Engineering Building I (EB1) 2042
Our research is guided by the premise that macroscopic biological behavior can be directly and knowledgeably manipulated for commercial benefit using reactor design and genetic engineering. The key concept in that statement is knowledge of the biological system. We use molecular biology and computer modeling to analyze metabolic regulation and evaluate potential manipulation scenarios.
A developing focus of our work is the construction of microorganisms capable of executing bioconversions that can replace homogeneous and heterogeneous catalytic processes in current industrial use. We believe that eventually, fine chemicals and commodity chemicals will join the list of compounds which undergo significant bioprocessing. Bioconversion offers the advantages of reactant specificity, high product selectivity, low operating temperature and pressure, high product stereoselectivity and minimal generation of hazardous wastes. Implementation of biocatalytic processes will in many cases dramatically reduce the requirement for downstream separation and purification as well. Before such benefits can be realized, issues surrounding low biocatalytic rates, variable enzyme stability, complex pathway regulation and uncertain population dynamics must be addressed. We are currently studying regiospecific oxidation reactions involving single and multi-ring aromatic compounds, which give rise to chiral compounds in many cases.

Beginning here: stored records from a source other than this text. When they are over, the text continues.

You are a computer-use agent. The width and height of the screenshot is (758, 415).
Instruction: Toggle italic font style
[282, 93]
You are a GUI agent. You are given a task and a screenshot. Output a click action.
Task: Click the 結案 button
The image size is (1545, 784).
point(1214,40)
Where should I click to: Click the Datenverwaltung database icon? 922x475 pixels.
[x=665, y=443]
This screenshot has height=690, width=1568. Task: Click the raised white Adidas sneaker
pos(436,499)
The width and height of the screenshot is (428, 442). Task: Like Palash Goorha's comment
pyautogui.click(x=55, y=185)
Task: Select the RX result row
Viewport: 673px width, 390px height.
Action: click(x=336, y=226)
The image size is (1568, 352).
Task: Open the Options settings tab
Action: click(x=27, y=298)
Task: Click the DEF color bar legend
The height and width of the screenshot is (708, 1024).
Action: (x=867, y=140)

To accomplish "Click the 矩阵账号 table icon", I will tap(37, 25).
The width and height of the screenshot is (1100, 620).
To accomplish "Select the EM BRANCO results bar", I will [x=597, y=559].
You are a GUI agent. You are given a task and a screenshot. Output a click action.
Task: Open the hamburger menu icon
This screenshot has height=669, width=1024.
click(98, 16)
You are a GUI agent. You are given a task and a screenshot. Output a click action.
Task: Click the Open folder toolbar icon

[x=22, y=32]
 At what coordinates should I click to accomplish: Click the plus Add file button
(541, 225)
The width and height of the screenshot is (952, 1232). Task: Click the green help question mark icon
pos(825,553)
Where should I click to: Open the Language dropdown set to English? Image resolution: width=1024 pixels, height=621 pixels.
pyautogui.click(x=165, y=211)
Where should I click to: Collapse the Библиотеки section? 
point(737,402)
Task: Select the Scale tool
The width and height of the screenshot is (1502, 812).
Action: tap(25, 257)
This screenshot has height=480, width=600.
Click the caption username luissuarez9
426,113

A second focus involves the design of reactors in which metabolically-active biofilms are maintained while continuously exposed to non-aqueous fluids. This is of great importance in the treatment of contaminated waste streams and in many bioconversion scenarios. We are studying asymmetric porous and non-porous polymer membranes as biofilm supports in such reactors. Single-substrate and mixed-substrate growth scenarios are also being evaluated.
A third research focus is the transfer of genetic sequences in biofilms. Genetically-engineered microorganisms are generally ill-suited to occupy environmental niches outside of the laboratory, yet many of the applications of these organisms are in such settings. It is important, therefore, to understand how plasmids are transmitted and propagated through a heterogeneous population of microbes. In situ cleanup of contaminated waste sites, corrosion prevention in piping systems, prevention of dental caries, and treatment of cystic fibrosis are all examples of established biofilms that exhibit inadequate or deleterious behavior that could be altered by the introduction of specific enzymatic or regulatory activities. We have recently developed and validated a mathematical model of the transfer of plasmids between microorganisms in suspension and established biofilms of Arthrobacter and Pseudomonas.
Focus Areas - Metabolic Characterization. Population Dynamics. Bioremediation. Chiral Biosynthesis. Bioreactor Design.